_EXERCICE PROPOSÉ A_
Recopiez fidèlement le passage de l'extrait sur la coopération décentralisée entre la France et la Chine qui va de « M. Buon Tan, président » jusqu'à « des coopérations pragmatiques. » inclus.
_EXERCICE PROPOSÉ B_
D'après l'extrait sur la coopération décentralisée entre la France et la Chine, à quelle assemblée M. Liu Zhengkui a-t-il siégé ?

_EXTRAIT CHOISI_
◆ ◆ ◆

Je conclurai en disant un mot du rôle que nous, députés, pouvons jouer en faveur de la coopération décentralisée. Je suis convaincue que les députés peuvent être tout à la fois une force de proposition et une interface entre acteurs locaux français et chinois, pour promouvoir la coopération décentralisée entre nos deux pays.

Je crois surtout, comme l’ont montré les travaux du groupe d’amitié tout au long de l’année sur ces sujets, qu’il faut améliorer la cohérence et la convergence des initiatives de coopération qui viennent des institutions (y compris les collectivités) mais aussi des entreprises et des associations. Nous gagnerions à définir une véritable stratégie commune de partenariats décentralisés qui permettrait aux collectivités intéressées de s’inscrire dans un cadre structuré de coopération. Il reste en outre, de part et d’autre, des barrières réglementaires qui freinent les accords entre nos deux pays. Nous l’avons vu tout à l’heure sur le premier thème : la transparence et la réciprocité doivent être à la base de nos liens de coopération. De ce point de vue, les députés ont un rôle essentiel.

De plus, je suis consciente que d’un côté comme de l’autre, nous ne maîtrisons pas toujours les codes culturels qui permettent d’établir rapidement une relation partenariale confiante et durable. Les réunions comme celle-ci y contribuent, mais c’est un travail de longue haleine. Nous en revenons à ce par quoi j’ai commencé mon propos : il n’y a pas de coopération fructueuse sans échanges humains, sans liens personnels. À cet égard j’espère, monsieur le président, que nos travaux et nos rencontres régulières pourront favoriser le développement du partenariat global et de la coopération décentralisée entre nos deux pays.

M. Buon Tan, président du groupe d’amitié. Je retiens des rapports de nos deux collègues qu’il existe un fort potentiel de coopération décentralisée entre la France et la Chine, même s’il existe d’importants écarts en termes de culture, de gouvernance, de fonctionnement administratif. Je propose que nous ouvrions la discussion sur les projets en cours et à venir.

M. Liu Zhengkui, rapporteur de la délégation chinoise. Pour avoir siégé à l’Assemblée provinciale du Liaoning et avoir vu de près comment se nouent les partenariats décentralisés, je suis convaincu que la coopération décentralisée doit être concrète et tangible. Les collectivités doivent notamment se doter de services dédiés de conseil en matière de partenariats décentralisés afin d’aider les entreprises, les établissements d’enseignement et autres à bâtir des coopérations pragmatiques.

Ensuite, nous devons multiplier les plateformes de coopération sous la forme de séminaires, d’expositions, de visites croisées des services compétents, afin de tirer parti des possibilités de coopération.

Il appartient à la Grande Commission France-Chine d’apporter son appui politique et, si nécessaire, juridique à la coopération décentralisée. Mme Tanguy a évoqué la dimension humaine des échanges : elle est en effet indispensable au développement d’une coopération décentralisée durable et concrète.

◆ ◆ ◆

_DONNÉES FOURNIES_
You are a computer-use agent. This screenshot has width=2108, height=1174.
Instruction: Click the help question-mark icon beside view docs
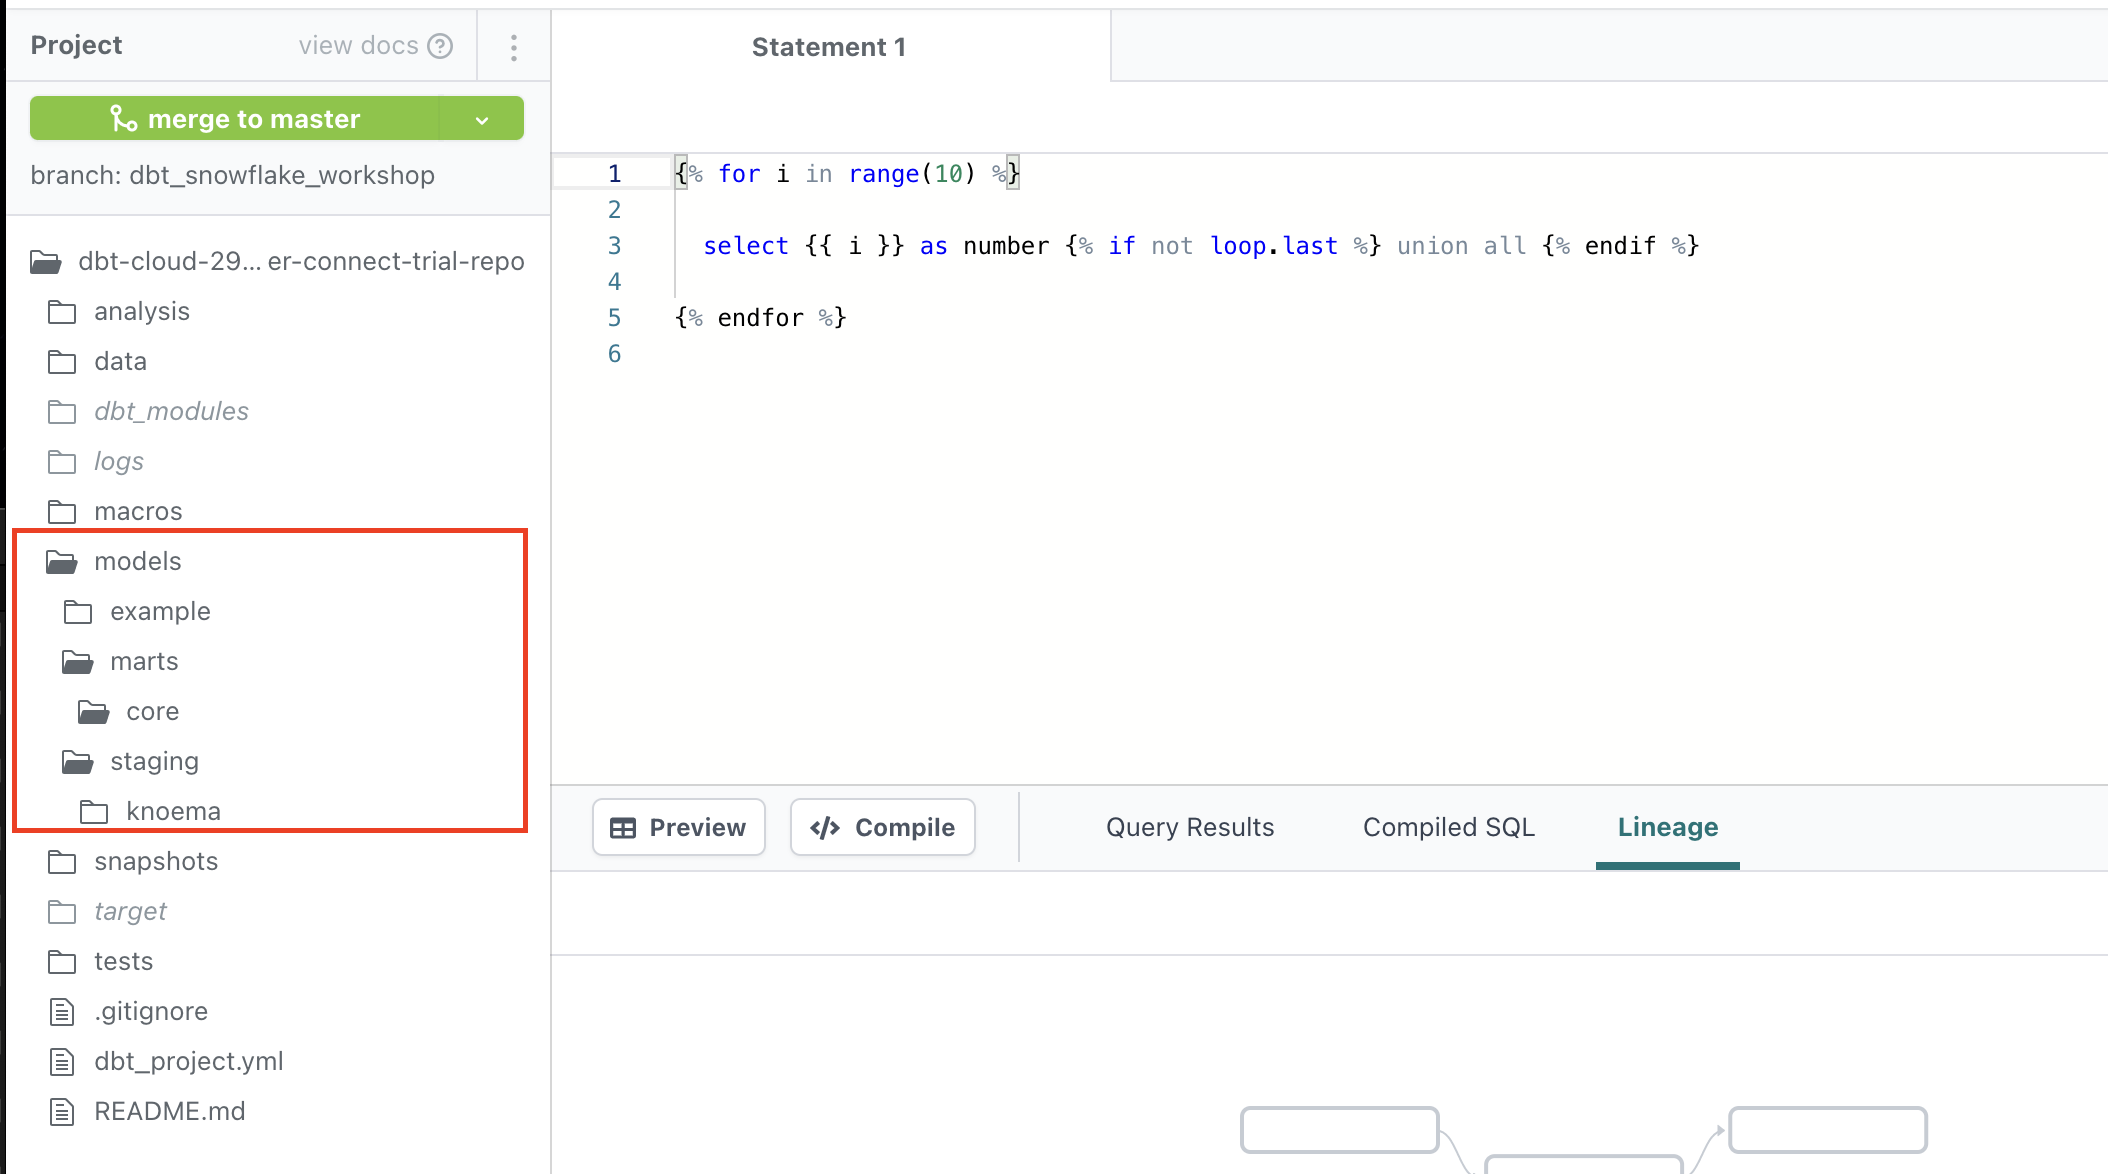click(x=440, y=46)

◆ ◆ ◆

_RÉPONSE A_
M. Buon Tan, président du groupe d’amitié. Je retiens des rapports de nos deux collègues qu’il existe un fort potentiel de coopération décentralisée entre la France et la Chine, même s’il existe d’importants écarts en termes de culture, de gouvernance, de fonctionnement administratif. Je propose que nous ouvrions la discussion sur les projets en cours et à venir.

M. Liu Zhengkui, rapporteur de la délégation chinoise. Pour avoir siégé à l’Assemblée provinciale du Liaoning et avoir vu de près comment se nouent les partenariats décentralisés, je suis convaincu que la coopération décentralisée doit être concrète et tangible. Les collectivités doivent notamment se doter de services dédiés de conseil en matière de partenariats décentralisés afin d’aider les entreprises, les établissements d’enseignement et autres à bâtir des coopérations pragmatiques.

_RÉPONSE B_
Il a siégé à l'Assemblée provinciale du Liaoning.